Text provided:
Wednesday, August 17, 2011

Cigarette Industry Fights New Graphic FDA Images



The cigarette industry is going to court to battle proposed new FDA rules that would force the companies to post graphic images on their packaging. Four of five of the largest tobacco companies led by R.J. Reynolds and Lorrilard Tobacco Co. filed a First Amendment based lawsuit contending that the government forcing the cigarette companies to post graphic images violates their free speech rights, which also reduces the area on their on packaging to display their own brand name or images. The cigarette industry believes that some of the images which include a sewn-up corpse are outrageous and bad for their industry.






Two years ago, The Family Smoking Prevention And Tobacco Control Act became law, and the tobacco industry also challenged that law in court as well. However, the use of the First Amendment as a grounds to challenge new proposed tobacco rules is a new tactic by the big tobacco companies.






The tobacco industry operates in a strange legal environment regardless. Their products are harmful to both users and nonusers alike, yet remain legal unlike other defective or dangerous products which are forced off the market by government safety actions. Further, while powerful industries like the automobile industry are forced to heavily control their air pollution that automobiles create, there are no environmental rules limiting cigarette emissions. For example, ,just one lit cigarette can destroy the air quality of several thousand cubic feet of air creating health threats for nonusers of middle ear infections, asthma and cancer risks. Injury from cigarettes are one of the reasons for the health care crisis in the United States, where the public health care system spends tens of billions each year to pay for cigarette related health problems. Further, American society is willing to accept a reduction in both lifespan and quality of life to keep cigarettes legal despite new interests in environmentalism and healthy foods. The fact of the matter is that cigarettes probably reduce the lifespan and quality of life for all Americans erasing almost any environmental or healthy food gains elsewhere.






Another strange legal quirk about cigarette smoking is that it allows the unwanted distribution of a drug, nicotine, to others as secondhand smoke. Nicotine helps to destroy the quality of REM sleep and has other health consequences. And nicotine is controversial because the levels of the drug have continued to rise in cigarettes in recent years despite tobacco industry claims that they haven't been manipulating the drug. Between 1998 and 2005, independent lab tests have claimed average yearly 1.6% increases in nicotine levels in cigarettes, strongly suggesting that the tobacco industry is deliberately manipulating nicotine levels to keep cigarettes addictive to users. This nicotine drug manipulation is part of the reason that the FDA was given authority over tobacco by Congress. Many smokers just can't help this drug addiction. even if they are being harmed by cigarettes. Cigarettes also keep many lower income persons in poverty, and are a favorite of the mentally ill. It is estimated that up to 80% of persons with a mental illness smoke to cope with anxiety or other issues as a form of self-medication, which is a very high figure compared to around 20% of all adults who smoke.

Study material:
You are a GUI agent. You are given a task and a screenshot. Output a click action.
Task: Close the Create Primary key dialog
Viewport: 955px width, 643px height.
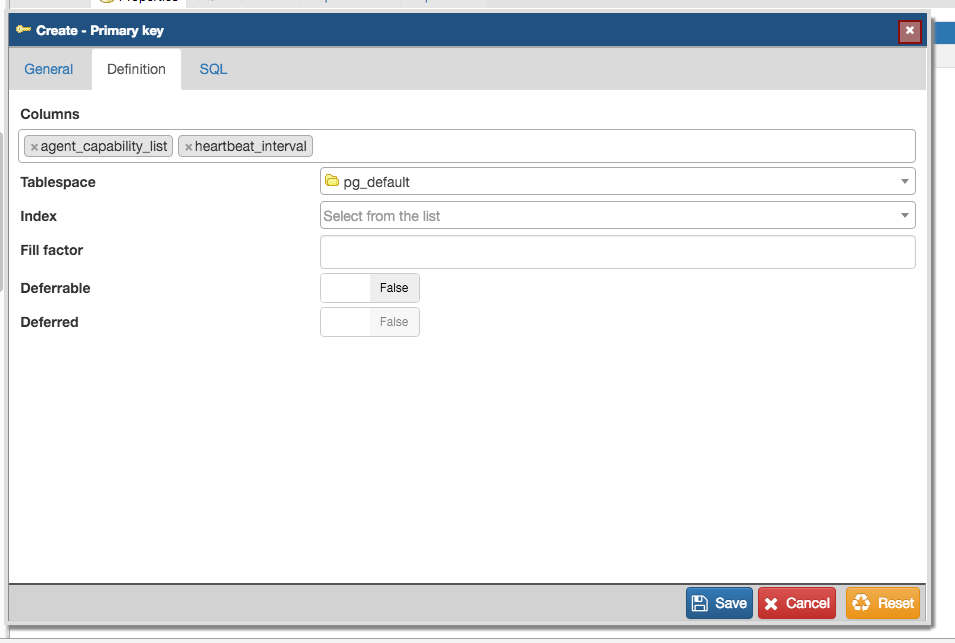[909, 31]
...
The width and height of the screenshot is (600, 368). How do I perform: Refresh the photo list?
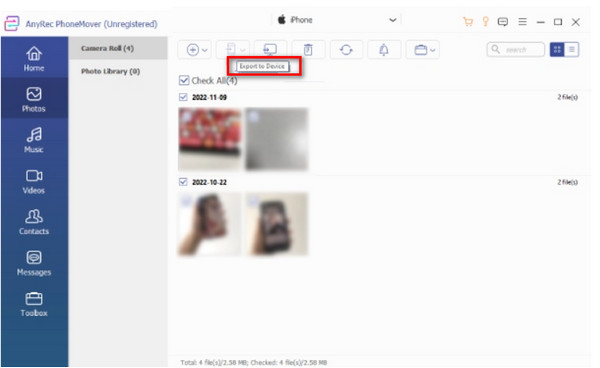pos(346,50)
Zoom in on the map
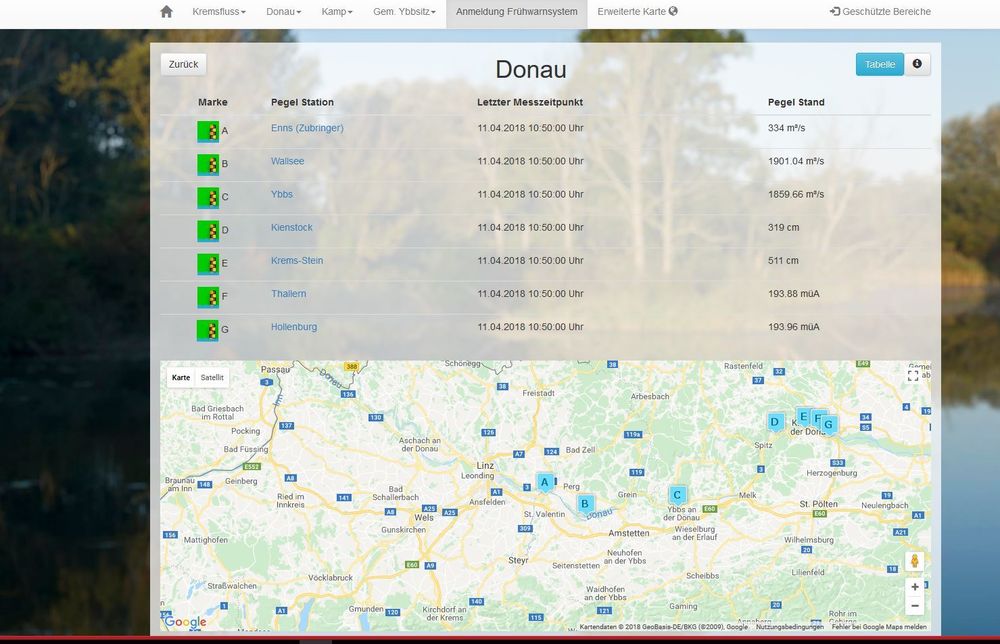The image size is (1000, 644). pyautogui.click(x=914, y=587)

Explore the material:
1. From the article about the cigarette industry fighting the new FDA images, copy the passage from "Two years ago, The" up to and including "big tobacco companies.".
2. Answer these questions using the article about the cigarette industry fighting the new FDA images:
(a) Which two tobacco companies led the lawsuit?
(b) Between which years did independent lab tests claim average yearly 1.6% increases in nicotine levels?
(c) Up to what share of persons with a mental illness is estimated to smoke?

Answers for each item:
1.
Two years ago, The Family Smoking Prevention And Tobacco Control Act became law, and the tobacco industry also challenged that law in court as well. However, the use of the First Amendment as a grounds to challenge new proposed tobacco rules is a new tactic by the big tobacco companies.

2.
(a) R.J. Reynolds and Lorrilard Tobacco Co.
(b) Between 1998 and 2005.
(c) Up to 80%.